Stack it like its hot

   The key to stacking images that shift and move over time lies in identifying elements within the scene that are most consistent. Although the dataset used for this study was not perfect, the most consistently present element was found to be the fence posts used to divide the crop fields, more specifically the white panels they held on top.

   Using a method similar to that discussed in a previous article, each image captured by the camera can be split into its red, green, and blue (RGB) components. Furthermore, each of these components can be recombined algebraically to produced secondary images depicting specific materials within the environment based on their unique spectral signature. In this case, white is fairly easy to isolate from the browns and greens common to most crop fields since it is defined as the color in which all channels have reached their maximum value. A priori sign identification may begin by visually identifying regions as shown below.

Sign identification in large crop photos

   After identifying all white pixels in the scene, clustering techniques can then be used to separate the two clusters, indicating the two separate white plates shown in each image. Once the centers of the white plates are identified and indexed, it is straight forward to find the outlines of the white signs via edge filters like Canny. Once the sign locations and outlines are matched in one image, subsequent images can be lined up and scaled to match with the first image.

   But why is it important to line up each image based on spectral signatures? The short answer is that building a robust algorithm to extract color X and correlate pixels across time is a useful tool across many applications in image processing. In the case of crop analysis, spatially and spectrally aligned images enable a farmer to determine rough crop height and identify unexpected problems in the crop well before specific plants show signs of dying. In turn, if a farmer knows a specific plant is dying, they can identify the epicenter of an issue that could potentially spread throughout an entire crop.

Robust spectral indexing

   Of course, there are many more applications where per-pixel identification of plant health becomes significant. Zooming in on the previous situation, imagine that a scientist is studying the effects of an external chemical agent on a plant. Using a very similar algorithm as the one previously discussed, the researcher could create high-fidelity time lapse data of a single plant, grown from a seedling. For the sake of argument, it could even be said the seedling comes from the field nearby the crops they were just examining.
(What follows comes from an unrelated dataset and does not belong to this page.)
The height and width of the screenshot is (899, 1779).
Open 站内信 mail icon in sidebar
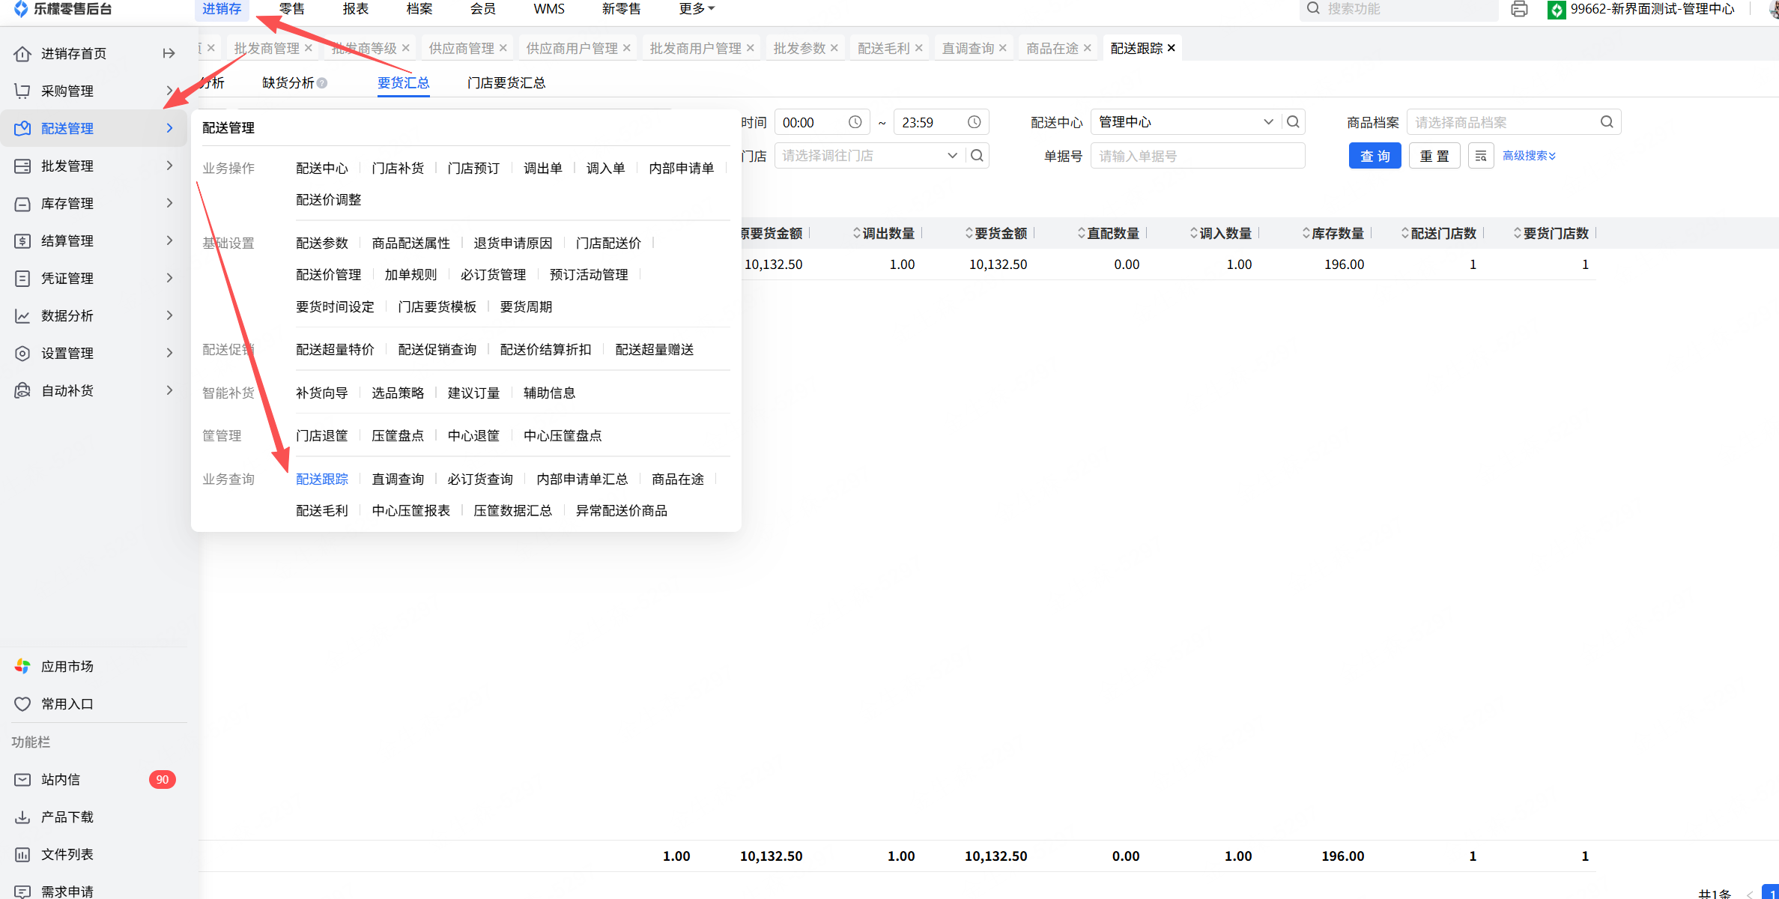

Single plant per-pixel analysis

   As illustrated above, separation of the RGB color channels for a small plant can be done just as easily as for images from a large field. Since the single plant is much larger (relatively) in the new image, individual pixels become representative not of individual plants, but rather individual sections of each leaf, stem, etc. This is significant, because if the researcher exposes the plant to a newly developed chemical agent, they will be able to tell which regions of the plant are effected by the agent first, and which sections are relatively unharmed.
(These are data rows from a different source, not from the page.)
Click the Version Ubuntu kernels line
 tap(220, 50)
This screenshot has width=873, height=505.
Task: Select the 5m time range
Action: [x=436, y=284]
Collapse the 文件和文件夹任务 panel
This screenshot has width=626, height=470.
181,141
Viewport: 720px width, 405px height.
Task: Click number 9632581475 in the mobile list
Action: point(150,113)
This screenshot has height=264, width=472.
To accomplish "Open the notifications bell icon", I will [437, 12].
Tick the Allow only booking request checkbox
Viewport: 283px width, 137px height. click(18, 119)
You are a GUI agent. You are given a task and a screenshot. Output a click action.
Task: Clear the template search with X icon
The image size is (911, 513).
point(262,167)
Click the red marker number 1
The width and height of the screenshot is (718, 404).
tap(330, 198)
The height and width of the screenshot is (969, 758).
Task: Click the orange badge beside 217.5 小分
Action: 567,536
   Another analysis option that opens to the researcher is their ability to track the surface area of leaves over time. In the “Isolated pixels” image in the above illustration, a Canny edge filter (or clustering algorithm) could again be used to isolate individual leaves. Knowledge about the camera system’s geometry then enables the researcher to calculate a per-leaf surface area, and track per-leaf growth over time. This is exactly the type of analysis farmers may find interesting if new fertilizers, watering conditions, etc. are being tested in a laboratory setting before widely applying the new technique to an entire field of crops.

Conclusion

   The ability to stack and align multiple images of the same object has a wide variety of applications. From long-term crop analysis to 3d photo sphere stitching to 3D CAD generation, high-caliber image alignment remains a key component of modern image processing. Although the environments and applications discussed herein are strictly centered around agriculture, the image set could easily be swapped out for a completely different scenario, and a similar analysis could be done with minimal changes to the core algorithm.